The Apteco Datathon: 2. Can Tunisia win the World Cup?
In the second of our Apteco Datathon series we continue to deep dive into real-life datasets to analyse and interpret the numbers. In this blog we will look at whether stats can determine if our blogger’s work sweepstake selection is likely to win this summer’s World Cup – and if not, who will?
Analytic blog posts about the World Cup are very popular at the moment, so here’s my effort. I picked Tunisia as they’re my team in the work sweepstake and I want to see what the chances are of them winning – and therefore of me picking up the prize money.
In this blog post we’ll undertake some general exploratory data analysis and use the Apteco FastStats Segmentation tool to look at teams who have remained unbeaten for significant periods of time with the aim of showing that Tunisia are a better team than their betting odds would suggest.
The dataset we’ve used for this analysis has come from two different sources, and is more comprehensive than just matches from the football World Cup. We’ve pulled international match result data from Kaggle (1), and domestic football competition data from an R datasets package (2). This domestic competition data comprises matches from several of the European leagues. The data fields provided for each of the leagues and the international matches differ, so we’ve created a FastStats system that has standardised the available variables.
Furthermore, the initial data was structured purely as a set of matches. In the analysis here I’ve been interested in the results of teams so have restructured the data in a team->match format. This has made some analysis much easier, but also had some implications in terms of structuring the data.
The complete system has information on over 1,200 teams and over 330,000 matches.
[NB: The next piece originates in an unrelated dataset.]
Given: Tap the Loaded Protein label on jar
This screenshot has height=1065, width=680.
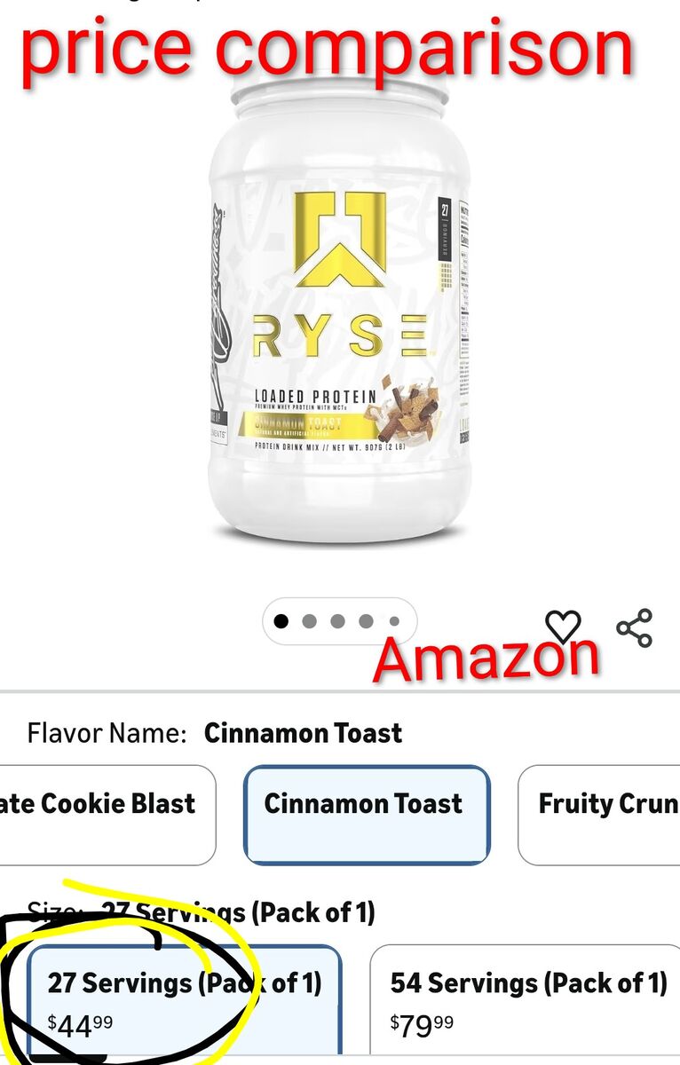Looking at the screenshot, I should 315,397.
In this blog post we’ll concentrate on international football results. We may return back to analysing league match data at the start of the next football season!
Exploratory Data Analysis
Only a subset of the above data is going to be used in the following analysis. The relevant data comprises international matches ranging from 1872 to June 1st 2016. During that time, a total of 244 teams have played nearly 78,000 matches. The first international matches were between England and Scotland, and gradually over time other countries started playing matches. Surely we should expect that England have played the most international fixtures? Here’s a cube showing the teams with the most matches.
Sweden! That’s not a country I would have guessed to be top of the list. Since their first match in 1908 they’ve been playing on average 9 matches a year with a high of 19 in 1994.
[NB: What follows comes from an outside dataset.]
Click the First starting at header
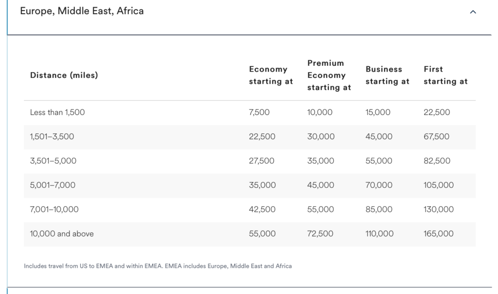498x294 pixels. [445, 75]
Let’s try something a bit different, and look at how teams actually got on in the matches they played. Here are the top 10 teams ordered by their win percentage.
Three footballing powerhouses top the list and there are a number of other good teams too, but there are a couple of surprises in the list:
- Jersey and Northern Cyprus haven’t played many matches, and if explored further we would find that they have been against low standard opposition.
- Iran has a high winning percentage and competed in a significant number of matches.
This seems unusual, so we can drill into just the 477 Iran matches and look at who they have played and how they got on against those teams. Here are the top 10 teams that Iran has played.
None of these are known as particularly strong teams. This helps explain their good record. Furthermore, there are some teams where their win percentage is significantly below their overall record.
The World Cup has just started, so now I’ll turn my attention to the 836 matches played in the World Cup finals. Firstly, here’s a simple breakdown of the number of matches in each World Cup, showing the expansion of matches in the tournament.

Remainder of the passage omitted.